Current Projects

Panda Pain Assessment App

Undertreated post-surgical pain after discharge from hospital presents a real burden to the child, to families, and the health care system, in terms of poor outcomes and the stress of coping with the recovery at home and of potential hospital readmission. Smartphone apps have shown promise in the support of at-home management of chronic cancer pain and acute sickle cell pain in children. However, there are no apps available for the assessment and management of post-surgical pain. There is room for an efficient, accessible, and cost-effective means of providing support to caregivers to improve their management of post-operative pain. The Panda application may provide such support. This study will allow us to improve the app’s usability, and demonstrate feasibility in advance of a larger trial in which Panda will be used by caregivers and children at home.

Sepsis modeling and outcome prediction

Severe sepsis and septic shock are associated with a high burden of morbidity and mortality among critically ill children. Through improvements in supportive care, secular trends reveal a gradual decline in mortality. In collaboration with our critical care colleagues, our goal is to use a large North-American registry cohort to validate and compare the performance of existing risk score, identify new combinations of risk factors, and to develop novel outcome prediction tools.

Evaluation of data imputation strategies 

This project asks how to best deal with missing data in clinical studies. Analyses of large observational studies often encounter the issue of missing data, which are likely not missing at random. We have evaluated the performance of some pragmatic approaches when dealing with varying degrees of missingness in the clinical data needed in the calculation of two widely-accepted mortality prediction models. 

The approaches we have evaluated include using complete cases only, assuming missing data are normal, and multiple (or multivariate) imputation by chained equations (MICE). The data we have used were obtained from a large North American registry, which provides clinical markers and outcomes from curated records. The MICE approach proves to be an effective strategy with even small proportions of missing data. 

Perioperative opioid quality improvement / Pain risk prediction

There has been a dramatic increase in opioid misuse across North America. We aim to reduce the risk of surgical patients who are given an opioid prescription for their recovery from becoming long-term opioid users. We know this is a current problem with at least 6% of these patients. We plan to create a system that automatically collects and analyzes patient-centric data and provides physicians with actionable feedback on patients’ short-and long-term outcomes, including their opioid usage, opioid-sparing strategies, pain, nausea, and mobility. 
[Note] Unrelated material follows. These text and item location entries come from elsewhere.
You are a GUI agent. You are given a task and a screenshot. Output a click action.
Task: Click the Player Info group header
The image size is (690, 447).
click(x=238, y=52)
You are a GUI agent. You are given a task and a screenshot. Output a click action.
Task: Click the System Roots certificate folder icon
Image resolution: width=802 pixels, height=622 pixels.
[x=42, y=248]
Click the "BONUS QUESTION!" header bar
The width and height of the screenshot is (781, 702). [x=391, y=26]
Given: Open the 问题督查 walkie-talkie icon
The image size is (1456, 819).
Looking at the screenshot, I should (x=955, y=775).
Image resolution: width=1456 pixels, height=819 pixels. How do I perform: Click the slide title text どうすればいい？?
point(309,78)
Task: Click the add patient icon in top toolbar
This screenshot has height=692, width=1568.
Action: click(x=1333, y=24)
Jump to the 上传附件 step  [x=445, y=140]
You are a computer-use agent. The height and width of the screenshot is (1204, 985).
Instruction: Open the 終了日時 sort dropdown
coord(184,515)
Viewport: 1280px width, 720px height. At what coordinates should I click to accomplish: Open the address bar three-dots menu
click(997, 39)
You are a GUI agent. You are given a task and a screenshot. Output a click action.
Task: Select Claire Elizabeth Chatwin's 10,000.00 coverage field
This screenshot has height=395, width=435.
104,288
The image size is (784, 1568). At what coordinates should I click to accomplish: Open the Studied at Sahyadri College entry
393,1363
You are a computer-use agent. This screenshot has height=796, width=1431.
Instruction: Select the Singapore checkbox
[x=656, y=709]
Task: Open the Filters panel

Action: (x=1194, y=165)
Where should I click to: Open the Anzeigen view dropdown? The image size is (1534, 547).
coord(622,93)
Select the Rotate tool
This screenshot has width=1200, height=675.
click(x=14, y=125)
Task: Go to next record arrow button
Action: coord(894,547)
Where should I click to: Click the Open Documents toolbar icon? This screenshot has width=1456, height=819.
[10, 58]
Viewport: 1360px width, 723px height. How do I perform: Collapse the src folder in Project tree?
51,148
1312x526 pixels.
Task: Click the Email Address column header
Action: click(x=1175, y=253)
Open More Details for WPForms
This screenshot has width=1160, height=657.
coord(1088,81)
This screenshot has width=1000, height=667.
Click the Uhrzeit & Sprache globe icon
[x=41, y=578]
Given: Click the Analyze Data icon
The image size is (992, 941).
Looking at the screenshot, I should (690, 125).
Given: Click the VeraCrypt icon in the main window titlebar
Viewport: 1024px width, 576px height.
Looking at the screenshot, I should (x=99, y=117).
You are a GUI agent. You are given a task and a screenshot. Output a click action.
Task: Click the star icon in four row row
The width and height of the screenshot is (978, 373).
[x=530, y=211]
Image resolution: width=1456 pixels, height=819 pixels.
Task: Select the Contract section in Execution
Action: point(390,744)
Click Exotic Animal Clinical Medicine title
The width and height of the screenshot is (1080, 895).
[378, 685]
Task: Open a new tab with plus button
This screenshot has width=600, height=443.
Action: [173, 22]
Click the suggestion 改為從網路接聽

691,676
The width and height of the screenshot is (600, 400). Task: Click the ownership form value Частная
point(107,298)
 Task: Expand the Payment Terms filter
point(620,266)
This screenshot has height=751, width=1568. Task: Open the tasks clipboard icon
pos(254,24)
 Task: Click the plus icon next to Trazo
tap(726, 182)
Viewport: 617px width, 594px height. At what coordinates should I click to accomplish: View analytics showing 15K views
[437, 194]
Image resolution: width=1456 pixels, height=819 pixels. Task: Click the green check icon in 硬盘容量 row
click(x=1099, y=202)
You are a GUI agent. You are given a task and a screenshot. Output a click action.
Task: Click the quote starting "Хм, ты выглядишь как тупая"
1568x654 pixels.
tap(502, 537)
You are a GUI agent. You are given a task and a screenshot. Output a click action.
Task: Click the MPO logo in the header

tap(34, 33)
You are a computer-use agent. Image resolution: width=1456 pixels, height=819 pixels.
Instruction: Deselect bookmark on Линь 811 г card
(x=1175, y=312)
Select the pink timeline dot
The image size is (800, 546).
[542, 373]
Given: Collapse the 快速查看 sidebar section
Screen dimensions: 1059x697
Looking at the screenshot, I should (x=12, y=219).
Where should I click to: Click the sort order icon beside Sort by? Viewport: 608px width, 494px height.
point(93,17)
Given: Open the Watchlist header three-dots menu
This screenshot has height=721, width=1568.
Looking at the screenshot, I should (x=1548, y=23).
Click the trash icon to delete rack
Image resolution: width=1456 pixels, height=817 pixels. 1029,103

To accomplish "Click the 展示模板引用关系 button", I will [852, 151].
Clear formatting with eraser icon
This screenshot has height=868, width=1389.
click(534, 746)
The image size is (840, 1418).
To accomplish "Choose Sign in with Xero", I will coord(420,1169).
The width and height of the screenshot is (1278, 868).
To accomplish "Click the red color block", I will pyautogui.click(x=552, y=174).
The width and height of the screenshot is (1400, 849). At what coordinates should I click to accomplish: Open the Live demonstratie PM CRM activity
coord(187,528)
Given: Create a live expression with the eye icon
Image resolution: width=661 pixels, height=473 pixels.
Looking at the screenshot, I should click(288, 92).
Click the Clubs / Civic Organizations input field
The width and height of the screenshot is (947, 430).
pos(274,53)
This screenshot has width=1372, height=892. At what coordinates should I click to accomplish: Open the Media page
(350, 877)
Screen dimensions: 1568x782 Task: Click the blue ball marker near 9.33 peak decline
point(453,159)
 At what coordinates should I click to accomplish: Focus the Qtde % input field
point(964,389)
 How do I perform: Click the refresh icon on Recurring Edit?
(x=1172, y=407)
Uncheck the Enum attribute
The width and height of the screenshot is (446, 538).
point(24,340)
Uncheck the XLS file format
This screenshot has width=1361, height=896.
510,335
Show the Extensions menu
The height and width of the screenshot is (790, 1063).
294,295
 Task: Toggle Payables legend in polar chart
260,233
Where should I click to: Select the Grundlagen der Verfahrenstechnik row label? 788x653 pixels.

This project is focused on developing a transformative digital innovation through collaboration with industry partners. In an extension of this work, we will combine machine learning AI techniques with patient-oriented research approaches to improve the treatment of post-surgical pain in children. We propose to risk-stratify children before surgery, so that pre-habilitation and optimized analgesic combinations can be used to reduce long-term post-surgical pain.  

A Trusted, Secure and Privacy-respecting Healthcare Environment Realized for Everyone

Secure patient-controlled data access and portability of health data are limited. This industry-led project aims to empower Canadians through a trustworthy health access platform that enables them to view, share, and securely manage their health data. Our team will contribute expertise in medical device interoperability, data sharing, and technology evaluation. 

The platform we create will apply open standards and a co-operative governance model that will allow users to share confidential information through online health care services in compliance with the highest healthcare and public standards of privacy protection. Patients will control the sharing and access to the information they deem sensitive and can choose what data can be shared with whom, for what purpose, when, where, and for how long.